The study was performed in the SICU over a 1–year period. Although 200 patients underwent surveillance ETA at 48 hours of mechanical ventilation, only 177 patients could be followed up for the development of VAP [Figure - 1]. Six patients were excluded because of an underlying immunocompromised state, 12 patients were discharged from the ICU against medical advice and 5 patients succumbed due to other causes. VAP was suspected clinically and corroborated radiologically in 27 of 177 patients (15.3%) ventilated beyond 48 hours. Although 27 patients were initially suspected to have VAP based on the American College of Physicians criteria,^[11] bronchoscopy was performed in only 13 patients. In 8 patients, bronchoscopy had to be abandoned due to the development of significant hypoxemia or hypotension. Bronchoscopy was not performed in 5 patients as they were on high respiratory supports and one patient was uncooperative during the procedure despite the use of sedative agents [Figure - 1]. Of the 13 patients who underwent bronchoscopy, 8 patients had isolates at significant threshold on BAL and fulfilled the microbiologic criteria for VAP [Table - 2]. Microbiologic criteria for the diagnosis of VAP were also fulfilled on ETA cultures in 11 of the 20 patients in whom bronchoscopy could not be performed [Figure - 1].

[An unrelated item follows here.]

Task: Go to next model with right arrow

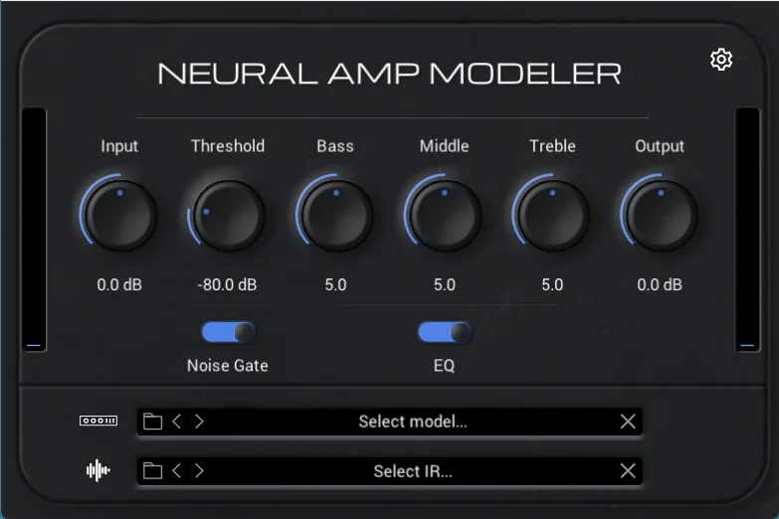Action: tap(199, 422)
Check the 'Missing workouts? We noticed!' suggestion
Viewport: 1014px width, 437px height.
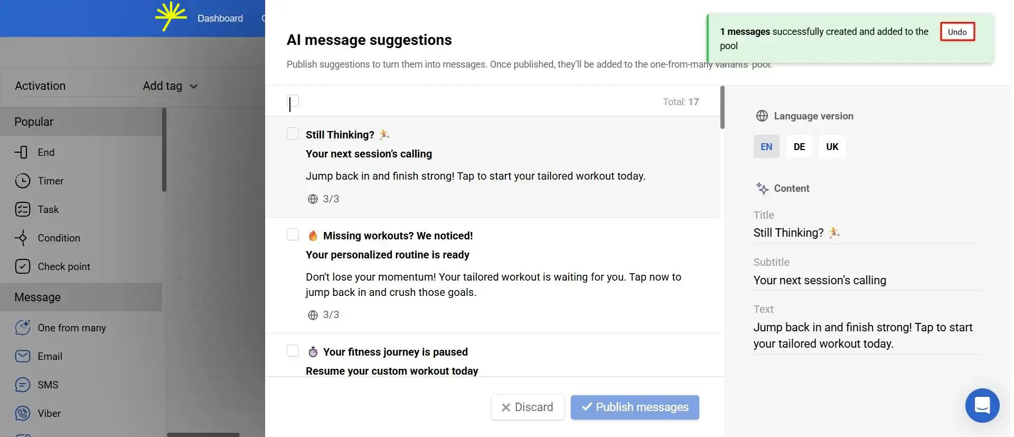(293, 234)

Age and severity of illness (APACHE II score) did not predict the development of VAP in our cohort [Table - 1]. However, female patients appeared to be at risk for the development of VAP ( P = 0.02). VAP occurred after a mean of 6.0 ± 1.0 days of ventilation. All but one patient developed late (> 5 days) onset VAP [Table - 2]; in the patient who developed early VAP, nosocomial pneumonia was diagnosed 48 hours after initiation of mechanical ventilation. The duration of ventilation, as expected, was longer in those developing VAP (10.0 ± 5.35 versus 6.71 ± 3.84, p = 0.03).

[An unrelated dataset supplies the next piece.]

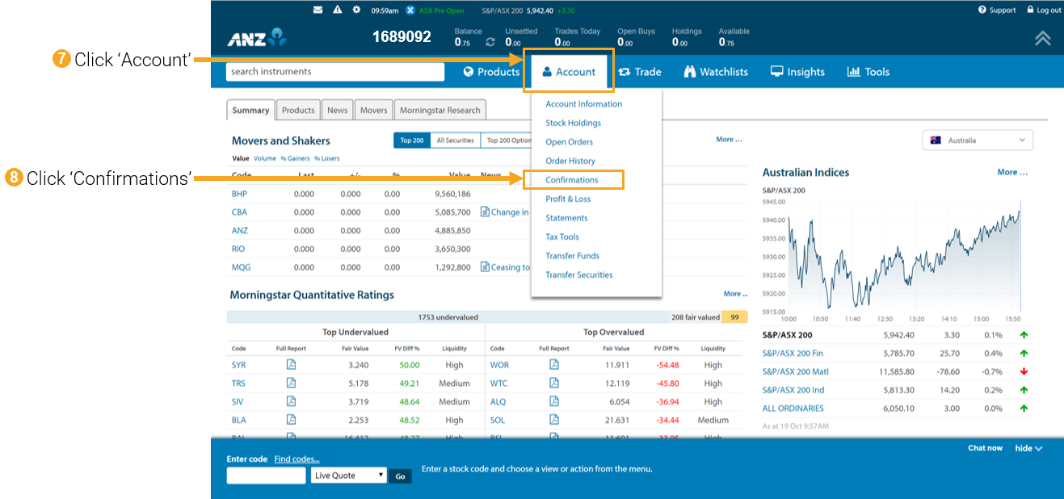Open the Live Quote action dropdown
This screenshot has width=1064, height=499.
click(348, 475)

Microbiology : Gram negative organisms were the commonest causative agents identified by both ETA and BAL with a multi drug resistant pattern consistent with late onset VAP. Multi drug resistance was defined as a microorganism resistant to antibiotics considered "gold standard" for treatment of infection caused by that microorganism, or one that is only susceptible to antibiotics with more serious side effects than the standard ones.^[14] Isolates from a concurrent ETA, performed at the time of diagnosis of VAP, were compared with isolates obtained from a BAL. A total of 16 organisms were isolated from the BAL and 19 organisms from the concurrent ETA [Table - 2]. In 2 patients no organisms were isolated from the BAL whilst no organism was isolated from a concurrent ETA in one patient. Of the 11 organisms identified in significant threshold in the BAL, 9 organisms were also identified in the significant threshold in the concurrent ETA and one at a lower threshold in the concurrent ETA. Nine of the 11 isolates on the concurrent ETA (82%) had a similar antibiogram to the BAL isolates [Table - 3]. BAL identified only one isolate at the significant threshold that was not isolated on a concurrent ETA (9%). Three other isolates with a similar antibiogram were identified at non-significant thresholds in both the concurrent ETA and BAL. Although a concurrent ETA identified 6 additional organisms that were not isolated on a BAL, only one was in the significant threshold. Thus if only isolates at a significant threshold were considered, then concurrent ETA compared with BAL has a sensitivity of 82%, specificity of 91% and positive predictive value of 90% in our cohort of patients.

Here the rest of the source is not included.